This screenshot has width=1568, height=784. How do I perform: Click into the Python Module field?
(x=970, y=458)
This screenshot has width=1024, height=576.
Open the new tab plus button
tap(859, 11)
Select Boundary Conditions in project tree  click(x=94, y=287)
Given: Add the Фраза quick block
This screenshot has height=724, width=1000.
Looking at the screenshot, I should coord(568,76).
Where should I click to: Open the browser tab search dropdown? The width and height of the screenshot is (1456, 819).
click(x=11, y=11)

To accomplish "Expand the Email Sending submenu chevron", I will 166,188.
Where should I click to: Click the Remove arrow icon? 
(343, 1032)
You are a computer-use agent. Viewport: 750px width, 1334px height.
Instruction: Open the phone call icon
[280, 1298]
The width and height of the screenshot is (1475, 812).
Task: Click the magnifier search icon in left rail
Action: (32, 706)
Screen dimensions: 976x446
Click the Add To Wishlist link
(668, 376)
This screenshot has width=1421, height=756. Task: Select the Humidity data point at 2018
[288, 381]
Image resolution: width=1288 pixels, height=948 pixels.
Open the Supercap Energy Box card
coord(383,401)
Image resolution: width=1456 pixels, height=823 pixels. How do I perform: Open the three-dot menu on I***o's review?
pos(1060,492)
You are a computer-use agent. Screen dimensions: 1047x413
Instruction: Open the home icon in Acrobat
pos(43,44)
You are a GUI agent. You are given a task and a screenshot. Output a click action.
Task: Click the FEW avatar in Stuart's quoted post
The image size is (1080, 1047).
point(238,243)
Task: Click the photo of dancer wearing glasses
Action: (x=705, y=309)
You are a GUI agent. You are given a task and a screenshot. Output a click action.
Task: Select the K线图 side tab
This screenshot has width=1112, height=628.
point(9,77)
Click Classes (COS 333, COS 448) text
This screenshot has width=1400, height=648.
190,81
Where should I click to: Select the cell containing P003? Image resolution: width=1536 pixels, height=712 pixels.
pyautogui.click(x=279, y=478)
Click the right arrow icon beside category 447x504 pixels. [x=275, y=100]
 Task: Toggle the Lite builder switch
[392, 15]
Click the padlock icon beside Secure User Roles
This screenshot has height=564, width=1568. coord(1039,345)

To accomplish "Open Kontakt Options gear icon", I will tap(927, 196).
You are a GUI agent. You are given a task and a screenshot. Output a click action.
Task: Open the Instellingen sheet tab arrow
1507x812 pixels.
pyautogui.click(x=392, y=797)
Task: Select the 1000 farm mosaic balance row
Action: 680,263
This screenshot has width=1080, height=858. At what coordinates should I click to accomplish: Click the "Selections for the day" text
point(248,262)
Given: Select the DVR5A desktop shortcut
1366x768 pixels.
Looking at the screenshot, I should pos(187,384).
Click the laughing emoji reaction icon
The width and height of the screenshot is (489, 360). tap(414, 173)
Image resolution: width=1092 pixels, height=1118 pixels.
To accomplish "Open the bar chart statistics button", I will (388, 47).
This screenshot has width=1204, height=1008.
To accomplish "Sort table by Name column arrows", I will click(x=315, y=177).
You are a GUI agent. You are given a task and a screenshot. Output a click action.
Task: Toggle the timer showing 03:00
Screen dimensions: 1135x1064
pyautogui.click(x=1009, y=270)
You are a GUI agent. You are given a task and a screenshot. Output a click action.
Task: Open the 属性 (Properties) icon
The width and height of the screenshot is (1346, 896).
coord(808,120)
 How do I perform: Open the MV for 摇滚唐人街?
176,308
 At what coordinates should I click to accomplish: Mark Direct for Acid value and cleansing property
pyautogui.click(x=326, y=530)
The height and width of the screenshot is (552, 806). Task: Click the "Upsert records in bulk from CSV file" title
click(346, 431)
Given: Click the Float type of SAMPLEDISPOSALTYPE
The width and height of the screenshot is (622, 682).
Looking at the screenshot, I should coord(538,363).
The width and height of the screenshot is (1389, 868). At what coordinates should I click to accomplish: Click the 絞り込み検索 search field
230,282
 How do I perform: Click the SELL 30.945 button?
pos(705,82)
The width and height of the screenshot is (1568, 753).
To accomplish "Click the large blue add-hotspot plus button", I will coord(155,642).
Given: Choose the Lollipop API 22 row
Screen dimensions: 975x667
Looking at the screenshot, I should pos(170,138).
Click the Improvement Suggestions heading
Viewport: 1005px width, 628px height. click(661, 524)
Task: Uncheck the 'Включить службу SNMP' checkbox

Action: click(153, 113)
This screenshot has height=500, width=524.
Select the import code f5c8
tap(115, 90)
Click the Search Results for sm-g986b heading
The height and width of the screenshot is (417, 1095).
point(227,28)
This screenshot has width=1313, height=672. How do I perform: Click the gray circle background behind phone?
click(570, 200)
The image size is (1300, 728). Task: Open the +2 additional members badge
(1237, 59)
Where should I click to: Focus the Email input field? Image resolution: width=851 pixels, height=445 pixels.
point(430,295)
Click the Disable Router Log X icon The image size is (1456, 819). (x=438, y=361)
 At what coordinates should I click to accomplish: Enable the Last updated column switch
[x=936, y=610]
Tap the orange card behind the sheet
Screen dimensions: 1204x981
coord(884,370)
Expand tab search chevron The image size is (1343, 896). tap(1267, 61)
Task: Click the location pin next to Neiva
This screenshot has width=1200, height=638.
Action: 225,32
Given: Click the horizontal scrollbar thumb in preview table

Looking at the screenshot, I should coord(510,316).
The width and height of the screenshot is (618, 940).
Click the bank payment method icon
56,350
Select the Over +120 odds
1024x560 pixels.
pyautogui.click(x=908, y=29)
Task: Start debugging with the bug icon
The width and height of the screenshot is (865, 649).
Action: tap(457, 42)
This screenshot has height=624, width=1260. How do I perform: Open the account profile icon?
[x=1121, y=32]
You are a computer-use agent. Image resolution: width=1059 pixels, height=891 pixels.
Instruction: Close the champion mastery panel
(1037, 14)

WORK INSTRUCTIONS: From the items above, copy every line that contains the string "field". Case counts.

TASK SOLUTION:
This screenshot has width=1568, height=784. How do I perform: Click into the Python Module field?
The width and height of the screenshot is (1389, 868). At what coordinates should I click to accomplish: Click the 絞り込み検索 search field
Where should I click to: Focus the Email input field? Image resolution: width=851 pixels, height=445 pixels.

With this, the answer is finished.